Bolivia: la natura ha i suoi diritti civili

Una legge, chiamata 'Legge della Madre Terra' riconoscerà all'ambiente ed agli ecosistemi un complessi di diritti del tutto simili ai ciritti civili di ogni persona. Succede in Bolivia, dove la deforestazione e gli interessi economici hanno ferito l'Amazzonia. Fino a questa voglia di riscatto

In Bolivia, paese per due terzi coperto dai paesaggi tropicali dell’Amazzoni, il concetto di ’difesa della natura’ cambia, si evolve. E lo fa per legge. Il paese Sudamericano infatti riconoscerà all’ambiente dei veri e propri diritti civili. La proposta è denominata Legge della Madre Terra e verrà discussa mercoledì alle Nazioni Unite sulla base della Dichiarazione Universale dei Diritti della Madre Terra. Visto l’ecosistema ha un inestimabile valore, che molti forse disconoscono o si ostinano a disprezzare per interessi di natura economica, il governo boliviano ha deciso di battersi per una disciplina stringente e innovativa.
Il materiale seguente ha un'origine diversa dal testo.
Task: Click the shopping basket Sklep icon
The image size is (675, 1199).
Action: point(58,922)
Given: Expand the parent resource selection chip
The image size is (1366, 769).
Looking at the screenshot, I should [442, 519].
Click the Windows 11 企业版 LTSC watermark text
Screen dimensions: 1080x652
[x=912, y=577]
Patricia Siemen, direttore esecutivo del Centro di Giurisprudenza della Terra, ha dichiarato: “Prima o poi deve succedere che si garantisca all’ambiente una tutela dal punto di vista legale. Deve essere un interesse primario per gli uomini, che fanno parte del mondo naturale“. I più scettici guardano alla conservazione ambientale come un’utopia, ma in moti credono che a fare la differenza sia la volontà civile e politica. E che quella intrapresa dai boliviani possa essere la strada giusta.
 
La Bolivia possiede un territorio molto ricco di risorse di vario genere, tra miniere e vegetazione. Spesso e volentieri è stata “violentata” dalla deforestazione e dallo sfruttamento selvaggio, non senza esiti disastrosi (così come è avvenuto per tanti altri Paesi dell’America del Sud). La voglia di riscattarsi, dunque, nasce spontanea.